Adapting closed-box service models (i.e., APIs) for target tasks typically relies on reprogramming via Zeroth-Order Optimization (ZOO). However, this standard strategy is known for extensive, costly API calls and often suffers from slow, unstable optimization. Furthermore, we observe that this paradigm faces new challenges with modern APIs (e.g., GPT-4o). These models can be less sensitive to the input perturbations ZOO relies on, thereby hindering performance gains. To address these limitations, we propose an Alternative efficient Reprogramming approach for Service models (AReS). Instead of direct, continuous closed-box optimization, AReS initiates a single-pass interaction with the service API to prime an amenable local pre-trained encoder. This priming stage trains only a lightweight layer on top of the local encoder, making it highly receptive to the subsequent glass-box (white-box) reprogramming stage performed directly on the local model.

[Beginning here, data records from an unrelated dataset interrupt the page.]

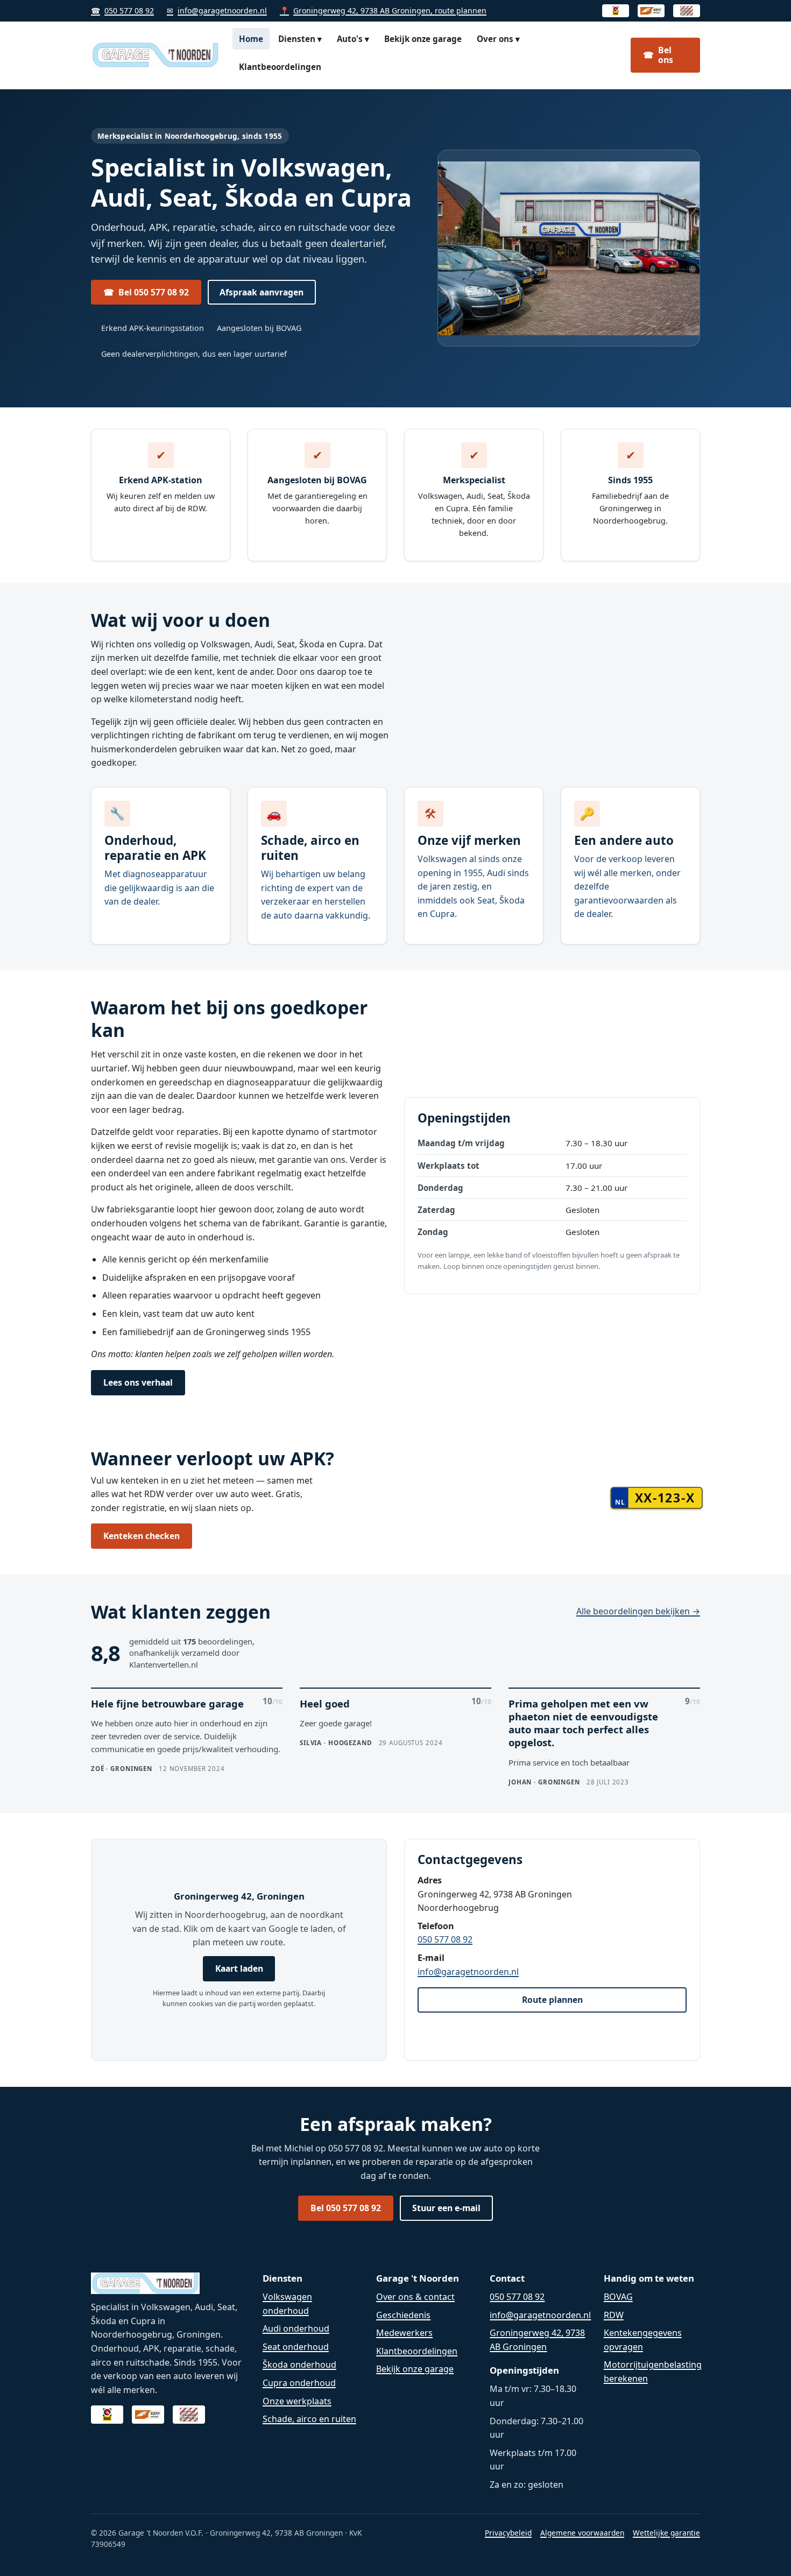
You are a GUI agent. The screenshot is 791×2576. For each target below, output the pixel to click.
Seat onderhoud (296, 2347)
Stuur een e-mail (446, 2208)
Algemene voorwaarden (582, 2533)
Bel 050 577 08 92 (146, 292)
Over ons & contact (415, 2297)
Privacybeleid (508, 2533)
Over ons (498, 38)
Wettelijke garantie (666, 2533)
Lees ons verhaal (138, 1382)
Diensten (300, 38)
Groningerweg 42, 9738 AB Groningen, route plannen (383, 10)
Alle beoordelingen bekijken (638, 1611)
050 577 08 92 (122, 10)
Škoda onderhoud (299, 2364)
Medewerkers (404, 2333)
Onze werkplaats (297, 2401)
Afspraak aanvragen (261, 292)
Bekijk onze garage (423, 38)
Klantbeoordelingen (280, 66)
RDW (614, 2315)
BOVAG (618, 2297)
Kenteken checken (141, 1536)
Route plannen (552, 2000)
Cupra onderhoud (299, 2383)
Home (251, 38)
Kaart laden (239, 1968)
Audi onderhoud (296, 2328)
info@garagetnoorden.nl (217, 10)
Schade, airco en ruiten (309, 2419)
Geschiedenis (403, 2315)
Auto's (353, 38)
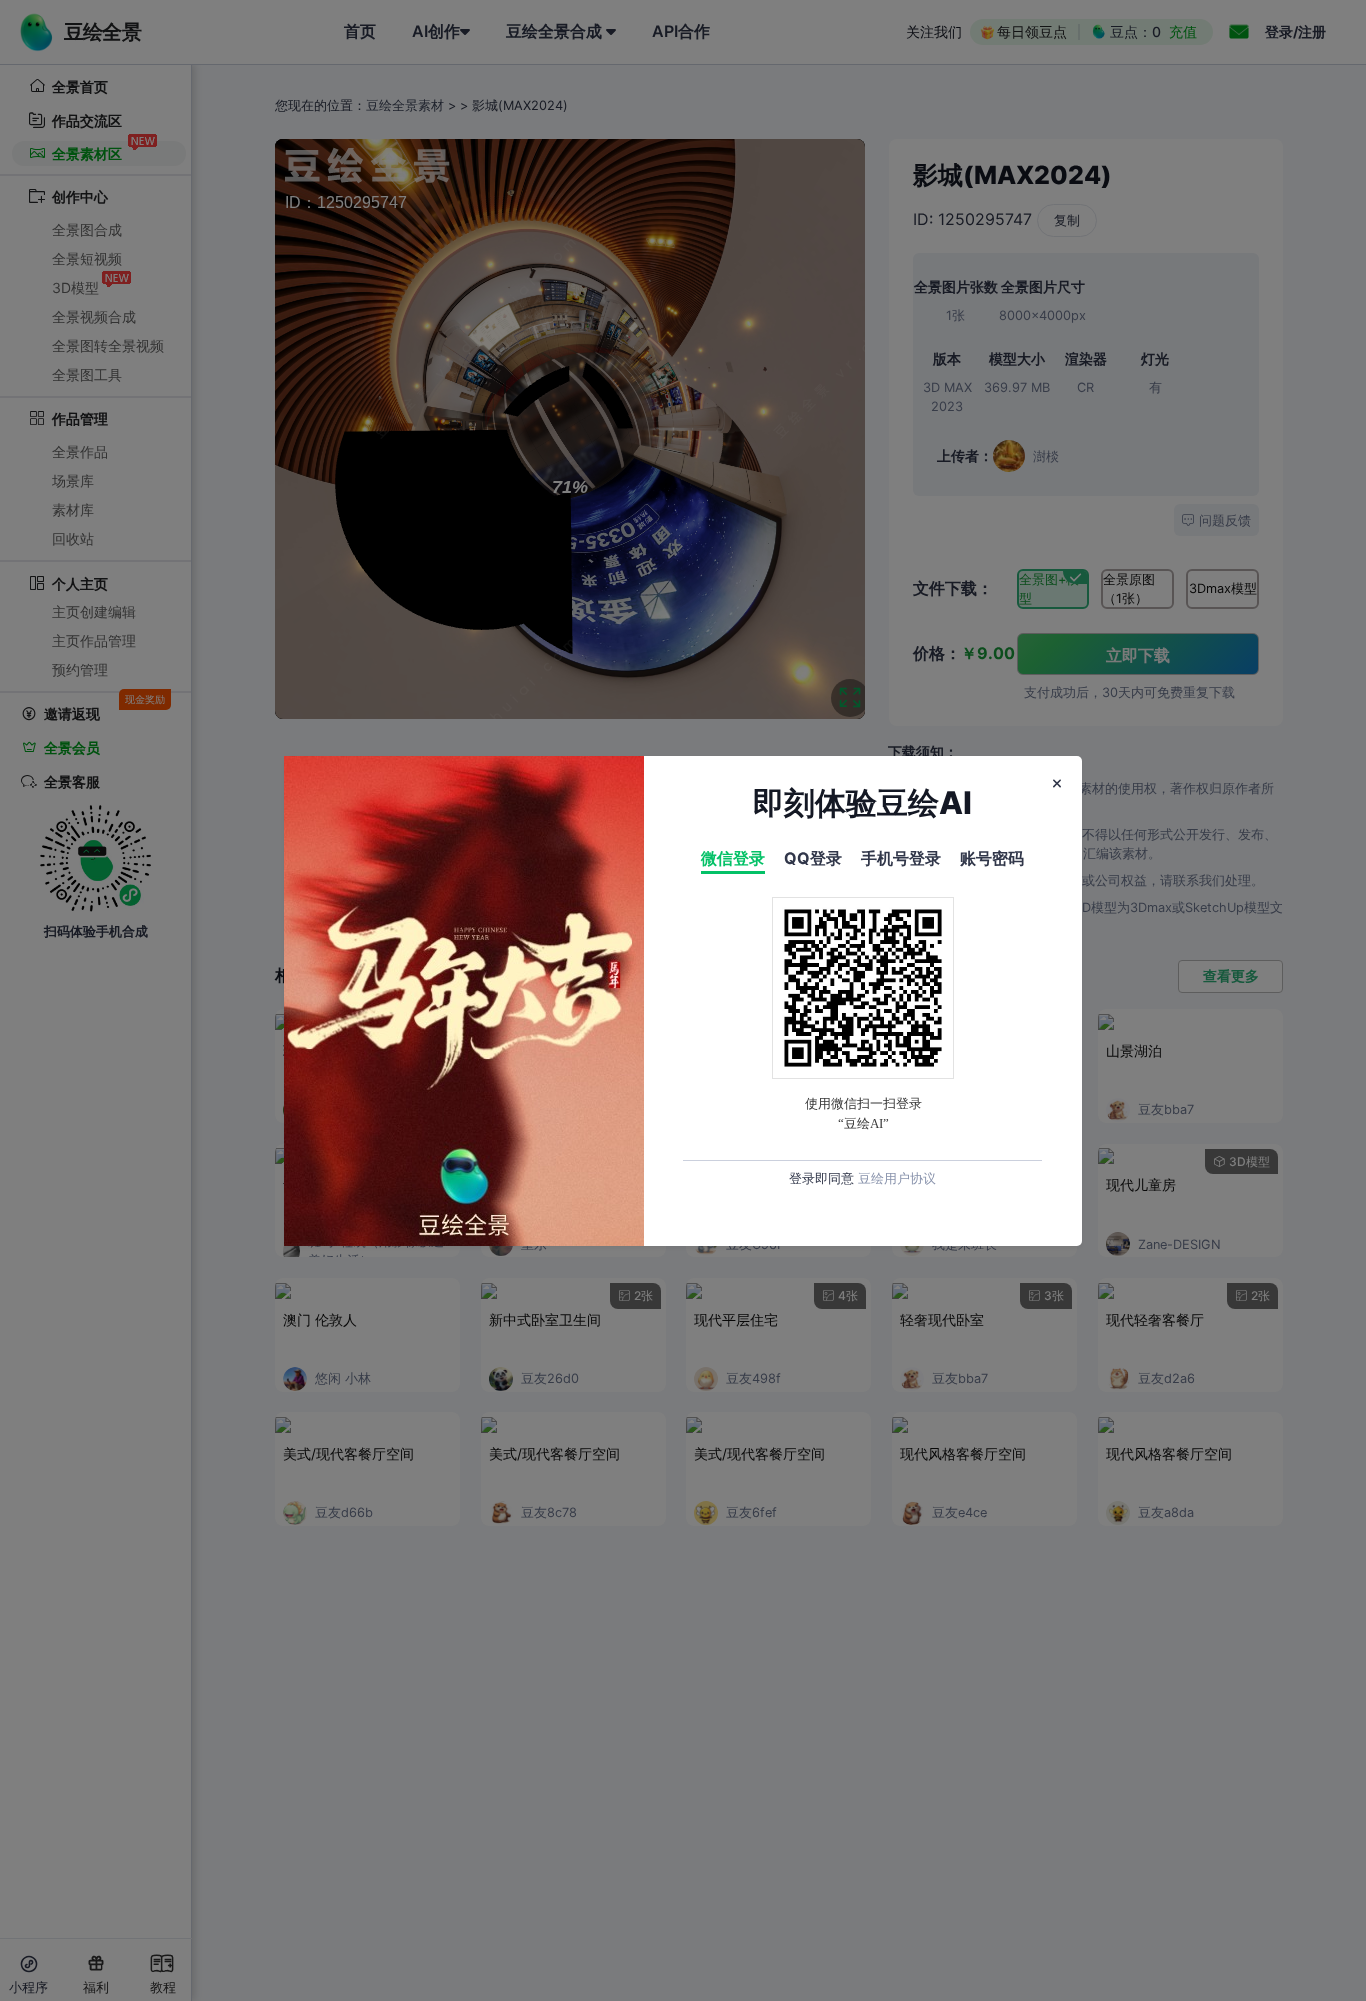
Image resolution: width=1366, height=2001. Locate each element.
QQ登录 (813, 858)
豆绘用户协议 (897, 1178)
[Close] (1057, 784)
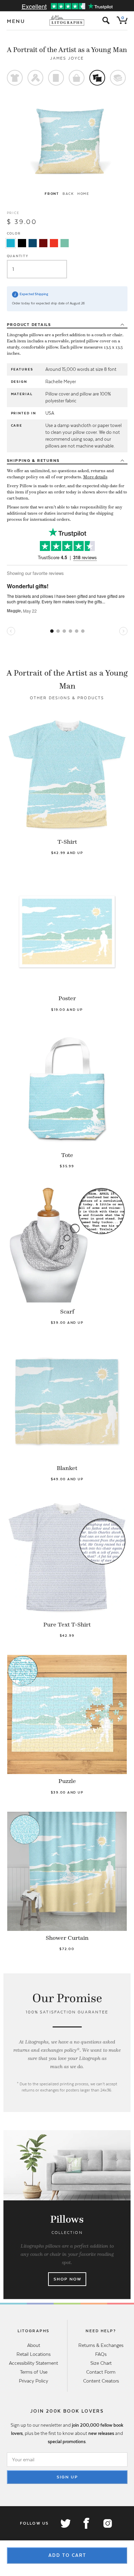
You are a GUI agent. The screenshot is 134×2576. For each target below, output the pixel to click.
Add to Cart (67, 2555)
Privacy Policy (33, 2381)
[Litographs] (67, 20)
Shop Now (67, 2279)
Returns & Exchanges (100, 2345)
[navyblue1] (32, 243)
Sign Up (67, 2477)
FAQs (101, 2354)
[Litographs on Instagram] (107, 2523)
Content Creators (101, 2381)
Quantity (18, 256)
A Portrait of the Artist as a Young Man (67, 49)
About (33, 2345)
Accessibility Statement (33, 2363)
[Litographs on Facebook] (86, 2523)
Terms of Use (33, 2372)
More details (95, 477)
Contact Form (100, 2372)
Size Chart (101, 2363)
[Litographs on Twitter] (65, 2523)
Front (52, 194)
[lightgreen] (64, 243)
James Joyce (67, 58)
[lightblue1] (10, 243)
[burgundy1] (43, 243)
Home (83, 194)
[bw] (22, 243)
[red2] (54, 243)
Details (29, 324)
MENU (16, 21)
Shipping (33, 460)
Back (68, 194)
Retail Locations (33, 2354)
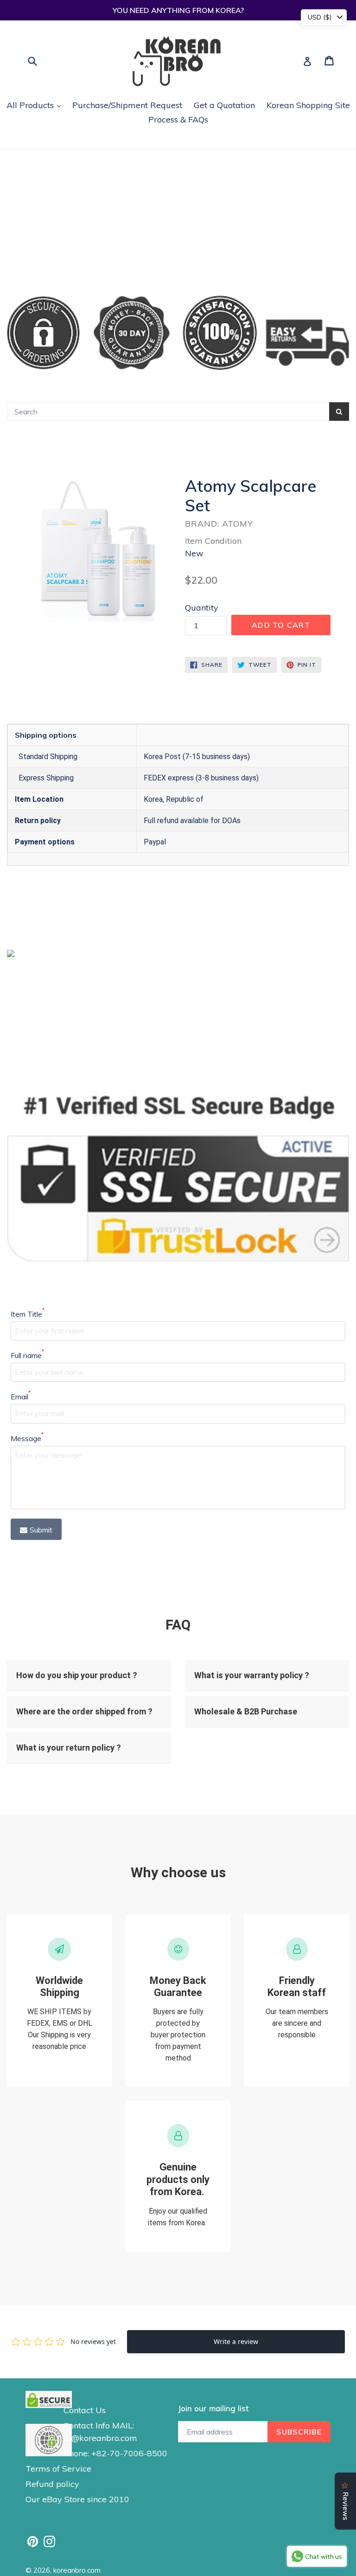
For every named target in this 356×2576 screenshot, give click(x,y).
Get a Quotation (224, 105)
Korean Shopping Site (308, 105)
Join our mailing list (213, 2408)
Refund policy (52, 2484)
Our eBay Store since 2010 (77, 2499)
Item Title (27, 1313)
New (194, 553)
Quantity (201, 607)
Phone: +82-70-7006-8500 (115, 2453)
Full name (27, 1355)
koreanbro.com (77, 2570)
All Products (35, 104)
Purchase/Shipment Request (127, 105)
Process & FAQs (178, 119)
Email (21, 1396)
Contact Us (85, 2410)
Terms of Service (58, 2468)
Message (27, 1438)
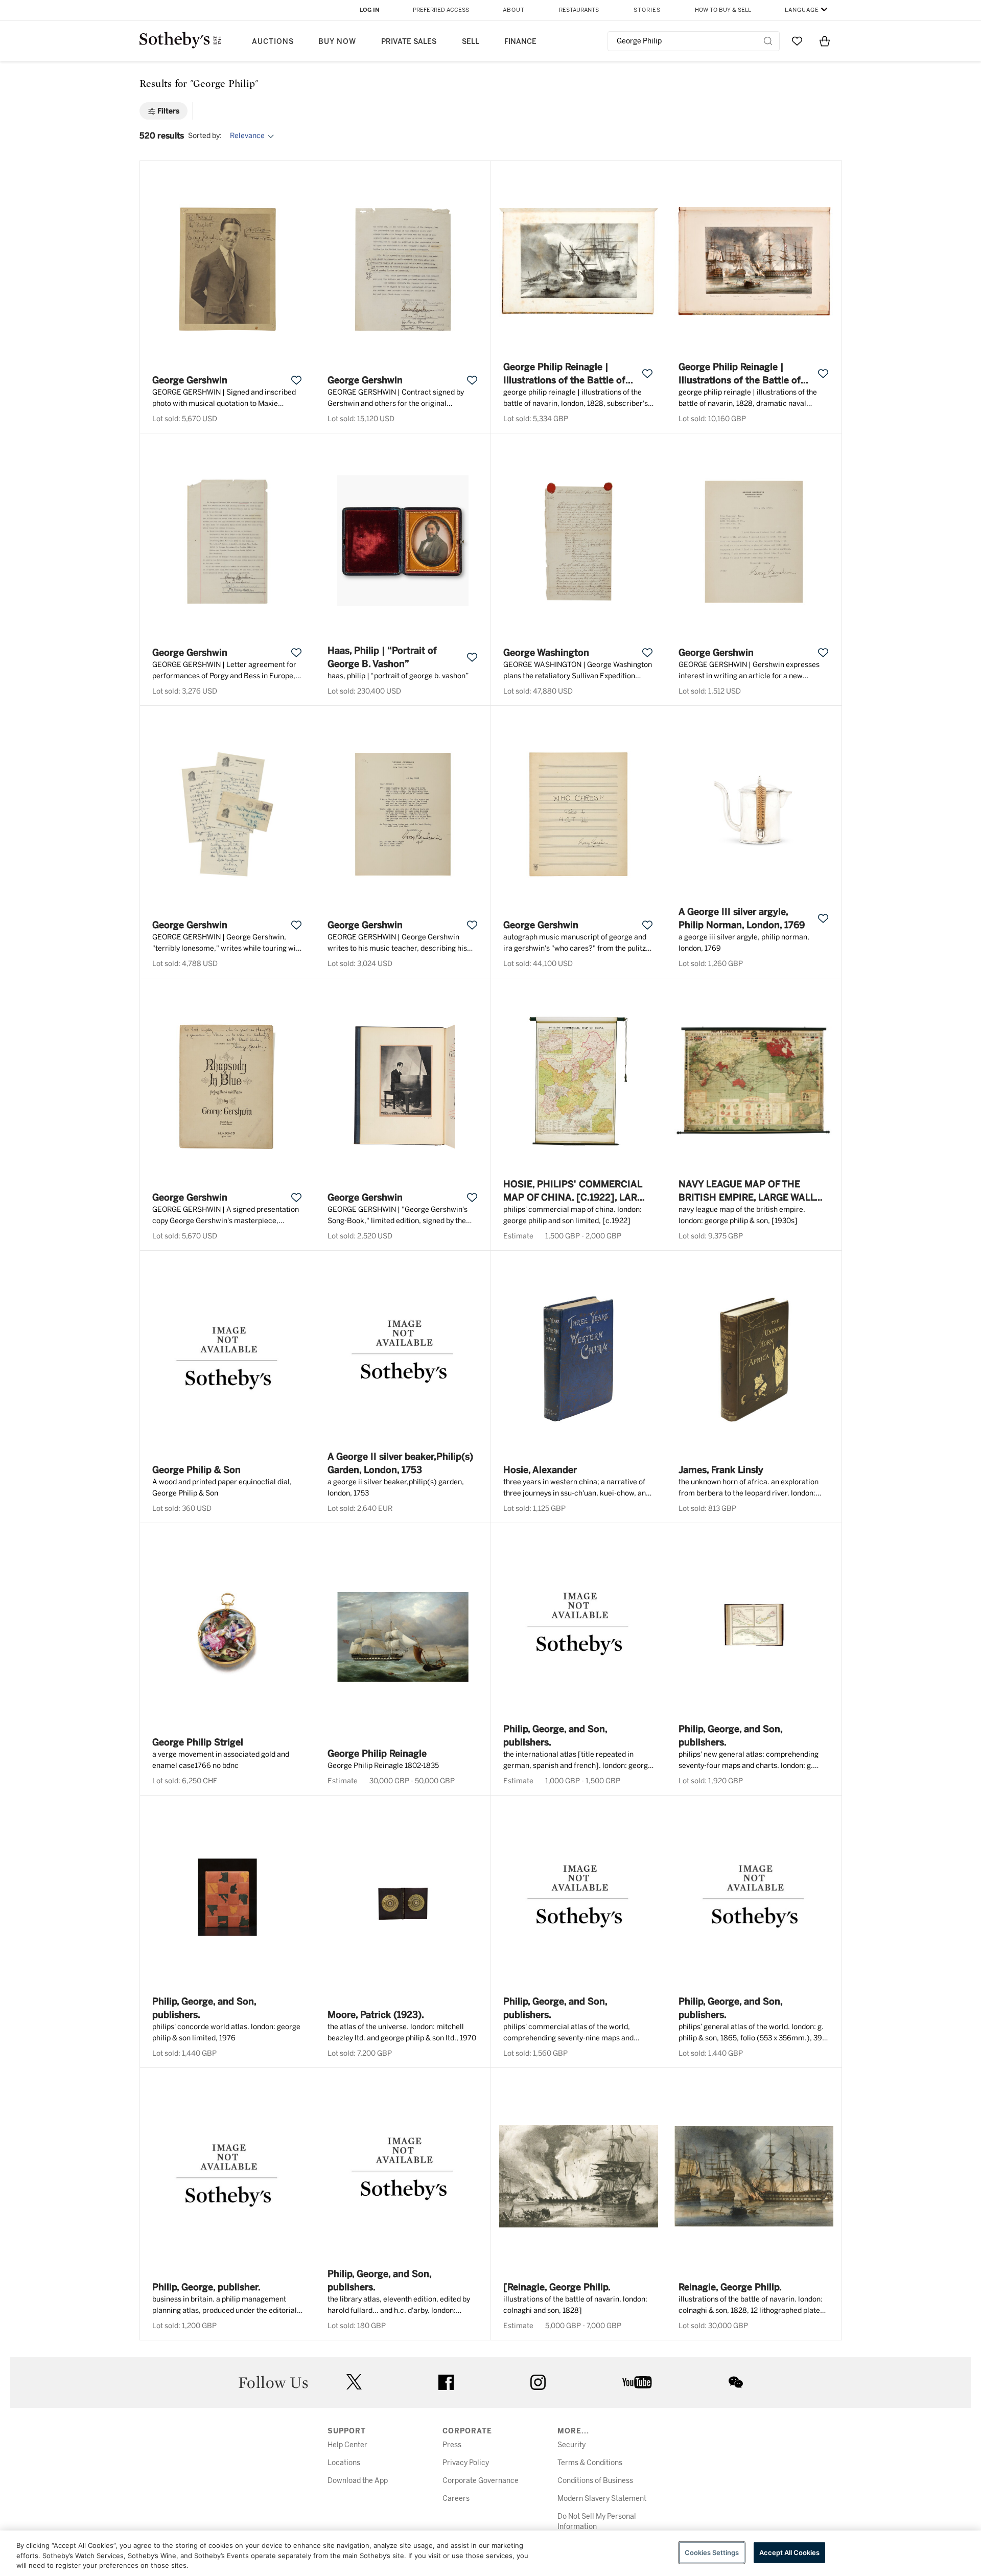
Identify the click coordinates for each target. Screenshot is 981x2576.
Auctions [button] (273, 41)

Consequently, all subsequent adaptation and inference rely solely on this local proxy, eliminating all further API costs. Experiments demonstrate AReS's effectiveness where prior ZOO-based methods struggle: on GPT-4o, AReS achieves a +27.8% gain over the zero-shot baseline, a task where ZOO-based methods provide little to no improvement. Broadly, across ten diverse datasets, AReS outperforms state-of-the-art methods (+2.5% for VLMs, +15.6% for standard VMs) while reducing API calls by over 99.99%. AReS thus provides a robust and practical solution for adapting modern closed-box models.